A BMJ editorial published in September cited six examples of treatments that improved surrogate markers such as PFS but didn’t help patients live longer. It noted drugs that lengthen PFS might make patients worse off. In June researchers announced the drug venetoclax appeared to hasten the death of myeloma patients, though it nearly doubled PFS compared with a control.
Haslam said while it “would be nice to measure overall health with a simple, single measurement, our research and the research of others shows that PFS is often a poor marker for outcomes that are most important to the patient, such as living longer or better quality of life during and after treatment.”
Would a new name help?
Some say the term PFS has generated so much confusion that it ought to be renamed.
Vincent Rajkumar, MD, professor of medicine at the Mayo Clinic in Rochester, Minn., said PFS is misleading because it “sends a message that it’s a great victory.”
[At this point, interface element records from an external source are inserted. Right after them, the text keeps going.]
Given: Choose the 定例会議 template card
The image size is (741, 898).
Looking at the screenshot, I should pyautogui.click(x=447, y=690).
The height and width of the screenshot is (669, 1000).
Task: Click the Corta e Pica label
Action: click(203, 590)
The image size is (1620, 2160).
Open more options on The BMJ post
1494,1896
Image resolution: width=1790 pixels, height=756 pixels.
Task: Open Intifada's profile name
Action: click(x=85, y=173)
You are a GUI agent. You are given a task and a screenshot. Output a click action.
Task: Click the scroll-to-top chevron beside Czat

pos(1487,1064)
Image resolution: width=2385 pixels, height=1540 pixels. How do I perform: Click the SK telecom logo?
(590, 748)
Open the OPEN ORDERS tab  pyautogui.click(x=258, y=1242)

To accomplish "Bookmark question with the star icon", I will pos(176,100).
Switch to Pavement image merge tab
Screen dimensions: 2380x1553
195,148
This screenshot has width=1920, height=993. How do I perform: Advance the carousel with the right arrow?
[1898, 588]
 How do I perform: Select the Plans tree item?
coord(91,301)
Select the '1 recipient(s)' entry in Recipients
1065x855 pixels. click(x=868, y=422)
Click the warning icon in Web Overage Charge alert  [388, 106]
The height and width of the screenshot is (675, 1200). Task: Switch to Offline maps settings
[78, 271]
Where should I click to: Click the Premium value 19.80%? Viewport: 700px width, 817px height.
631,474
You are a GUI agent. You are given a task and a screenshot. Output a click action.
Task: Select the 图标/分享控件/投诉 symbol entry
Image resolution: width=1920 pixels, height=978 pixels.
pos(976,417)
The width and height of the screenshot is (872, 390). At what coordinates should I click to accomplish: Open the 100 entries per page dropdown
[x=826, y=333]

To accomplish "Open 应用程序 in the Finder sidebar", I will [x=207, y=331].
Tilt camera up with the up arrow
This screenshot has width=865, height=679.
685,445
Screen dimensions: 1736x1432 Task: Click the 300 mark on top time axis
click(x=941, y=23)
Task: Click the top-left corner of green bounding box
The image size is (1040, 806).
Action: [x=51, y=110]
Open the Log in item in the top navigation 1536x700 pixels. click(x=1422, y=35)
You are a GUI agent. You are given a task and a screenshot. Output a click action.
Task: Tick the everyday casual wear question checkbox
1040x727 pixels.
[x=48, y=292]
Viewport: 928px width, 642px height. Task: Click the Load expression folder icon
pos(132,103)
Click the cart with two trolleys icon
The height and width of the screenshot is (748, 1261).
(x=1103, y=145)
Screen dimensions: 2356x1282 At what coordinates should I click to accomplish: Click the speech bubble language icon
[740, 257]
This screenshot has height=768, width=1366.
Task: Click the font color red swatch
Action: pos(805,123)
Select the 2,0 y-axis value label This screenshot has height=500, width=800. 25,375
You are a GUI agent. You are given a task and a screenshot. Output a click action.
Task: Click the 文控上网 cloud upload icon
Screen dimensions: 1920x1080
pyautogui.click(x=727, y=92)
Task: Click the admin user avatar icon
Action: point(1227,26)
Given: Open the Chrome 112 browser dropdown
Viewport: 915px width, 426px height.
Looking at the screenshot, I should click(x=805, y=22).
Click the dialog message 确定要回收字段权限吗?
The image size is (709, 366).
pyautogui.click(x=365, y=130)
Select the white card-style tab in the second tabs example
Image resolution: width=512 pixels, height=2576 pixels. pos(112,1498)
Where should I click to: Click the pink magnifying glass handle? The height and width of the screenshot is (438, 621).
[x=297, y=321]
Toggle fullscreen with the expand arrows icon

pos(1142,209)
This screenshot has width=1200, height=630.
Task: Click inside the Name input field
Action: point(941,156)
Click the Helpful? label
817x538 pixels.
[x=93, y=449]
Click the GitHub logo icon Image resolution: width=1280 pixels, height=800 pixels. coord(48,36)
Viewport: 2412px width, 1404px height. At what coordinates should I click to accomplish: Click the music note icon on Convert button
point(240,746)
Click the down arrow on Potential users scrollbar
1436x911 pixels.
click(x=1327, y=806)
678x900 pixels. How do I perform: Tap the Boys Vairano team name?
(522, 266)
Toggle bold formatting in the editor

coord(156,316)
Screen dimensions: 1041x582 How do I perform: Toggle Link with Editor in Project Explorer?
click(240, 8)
“It’s as if you are running a 5K race and you are declaring the winner at the 3K mark,” he said. “You should not be giving the illusion of certainty when there is none.”
On Twitter Rajkumar called on medical journals to remove the word “survival” from the term.
In a subsequent tweet, he expanded on why PFS is problematic:
Whether or not “progression-free duration” ever takes hold, it will always be the job of journalists to expose the quality of evidence behind cancer drugs. Some have done an excellent job.
Among them: a review by Peter Loftus of the Wall Street Journal published in July found that of 42 fast-tracked cancer drugs the FDA approved from 2015 through 2018, “just 19% had proof upon approval they significantly prolonged overall survival.” That report bolstered reporters’ John Fauber and Elbert Chu findings in their 2014 piece in the Milwaukee Journal Sentinel, FDA approves cancer drugs without proof they’re extending lives.
How journalists can do better
News stories can go beyond cursory descriptions that might suggest to readers a benefit that doesn’t exist. The Telegraph said PFS is “the period during which the cancer does not get worse.” The Herald called it “time where the cancer is not progressing.”
Who wouldn’t want to keep cancer from “progressing” or “getting worse?”
“I think the message that people often get when they read or hear about improved PFS is that survival will be longer or that health deterioration has been halted,” Haslam said. “On the surface this seems like a reasonable assumption, but because we know from research that this is more often not the case, it is important that the reporting of PFS also comes with a better explanation of what this term really means.”
Also useful would be more complete reporting on treatments including costs, adverse effects, and conflicts of interest, said Tregear and Judi Hirshfield-Bartek, a retired oncology nurse who is on the National Breast Cancer Coalition’s board.
The three stories sparsely reported on those areas, which are among HealthNewsReview.org’s 10 criteria for news stories. (Healthline did mention Tecentriq’s $ 13,400-a-month price tag.) Hirshfield-Bartek said the stories all seemed to be “based on a news release,” a promotional statement released by a research institution or drug company.
On the other hand, Rajkumar said journalists could greatly improve their reporting simply by including a line about whether a drug improves overall survival: “That way the investigators who are enthusiastic about the drug are kept honest.”